Apresentação

Silvia Lane, ao propor uma nova concepção de indivíduo e examinar a consciência como categoria fundamental da Psicologia Social Crítica brasileira afirmava que, parafraseando a décima primeira tese a Feuerbach redigida por Marx em 1845, não bastava à Psicologia Social descrever a realidade, mas que ela tivesse em seu horizonte a possibilidade de colaborar com a transformação da sociedade. Assim, Lane sumariou o movimento de crítica teórica, metodológica e ética que alcançou parte significativa da Psicologia Social na América Latina, como oposição ao fatalismo constituído pela violência dos processos coloniais e neocoloniais estruturantes do modo de produção e subjetivação capitalista. Fatalismo que, segundo Martin-Baró, como parte do processo de exploração e dominação, exige a sua superação e com isso a possibilidade de florescimento de novas relações sociais e de produção que colaborem para sobrepujar a sociedade capitalista. A produção de um novo futuro possui diferentes dimensões, refletir sobre elas, diante das insuficiências que se colocam nos projetos políticos  reformistas, se torna urgente.

Tendo na memória essas proposições das esferas críticas da Psicologia Social Latino-Americana, o tema do XVII Encontro da Abrapso Regional São Paulo é "Psicologia social na produção de um outro futuro: modos de (re)existência, lutas sociais e vida cotidiana". Com ele temos o objetivo ensejar reflexões a respeito da práxis de psicóloges sociais em seus diferentes espaços de atuação, oferecendo ao público participante do evento contribuições academicamente informadas e socialmente situadas sobre as possiblidades de edificação de um futuro efetivamente marcado pela ruptura com as formas de opressão e exploração capitalistas, elementos indissociáveis à categoria de sofrimento ético-político, conforme a sua elaboração por Bader Sawaia. 

Em outras palavras, o debate teórico, metodológico e ético possibilita  compreender elementos que modulam a prática e a produção de novas perspectivas e categorias sobre o sujeito psicológico e a relação dialética indivíduo e sociedade. Nesse movimento, a afirmação do compromisso ético-político da Psicologia e da Psicologia Social Crítica com a transformação da sociedade demanda avançar na elaboração desses termos e na compreensão de sua determinação em nossa prática cotidiana. Em oposição ao fatalismo, o Encontro da Abrapso Regional São Paulo se apresenta num movimento que reacende o debate sobre nosso futuro que reconhece na Psicologia Social alguma contribuição no sentido da construção de e um novo mundo. Assim, duas perguntas ecoarão em todo o Encontro: Qual Psicologia Social queremos e qual mundo ela, reconhecendo os seus limites, intenta produzir?  
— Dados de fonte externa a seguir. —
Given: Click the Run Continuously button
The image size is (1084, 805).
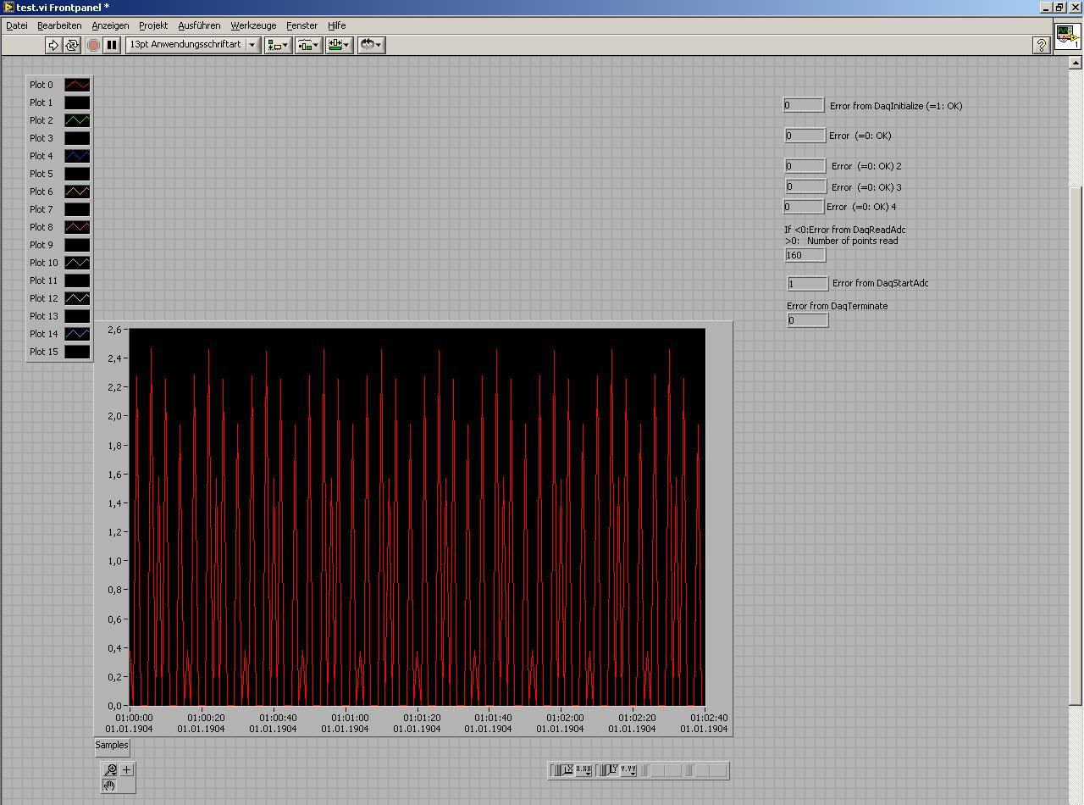Looking at the screenshot, I should pos(72,45).
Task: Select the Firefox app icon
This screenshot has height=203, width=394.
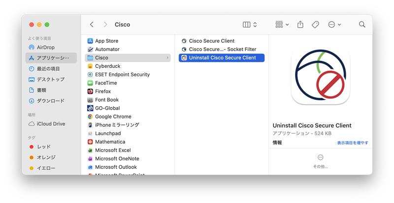Action: coord(90,91)
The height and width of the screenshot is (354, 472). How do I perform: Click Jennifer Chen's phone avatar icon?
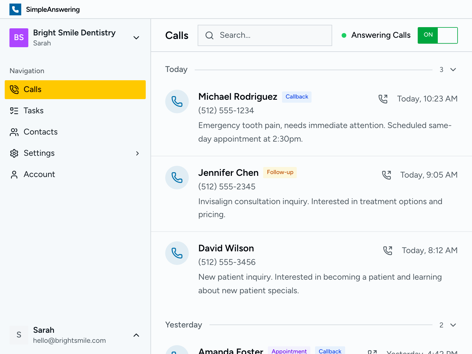coord(177,178)
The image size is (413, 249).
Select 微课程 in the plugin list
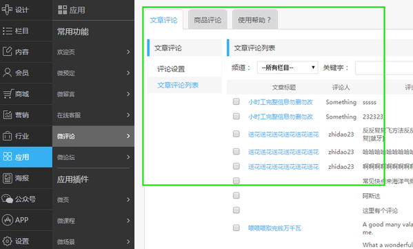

O futuro se materializa na produção do presente, cuja conjuntura está demarcada por investidas do capital contra a classe trabalhadora, as quais se manifestam concretamente por meio de processos tais como a precarização do trabalho, redução dos direitos civis e sociais, gentrificação e segregação urbana, privatização dos recursos essenciais à vida, genocídios, explorações e desastres ambientais, perseguições e violências político-ideológicas, insegurança alimentar, encarceramento em massa das populações empobrecidas, medicalização e institucionalização de pessoas com sofrimentos mentais, machismos, LGBTQIAP+fobia entre tantas outras brutalidades e desumanidades.  Assim sendo a Abrapso São Paulo propõe que o seu Encontro seja dedicado ao exame e à dialogia acerca da transversalidade dos movimentos coletivos, sociais, políticos e comunitários, bem como os seus nexos com as políticas públicas, e que, sobretudo o evento seja capaz de ocasionar a produção, o registro e a difusão de saberes orientados para a construção e o fortalecimento de lutas coletivas e  modos de enfrentamentos, resistências e existências contrários ao capitalismo e suas estratégias de dominação e exploração, as quais forjam subjetividades e produzem sofrimentos psíquicos que atravessam a vida cotidiana e individualizam as questões ligadas à pobreza e às desigualdades sociais.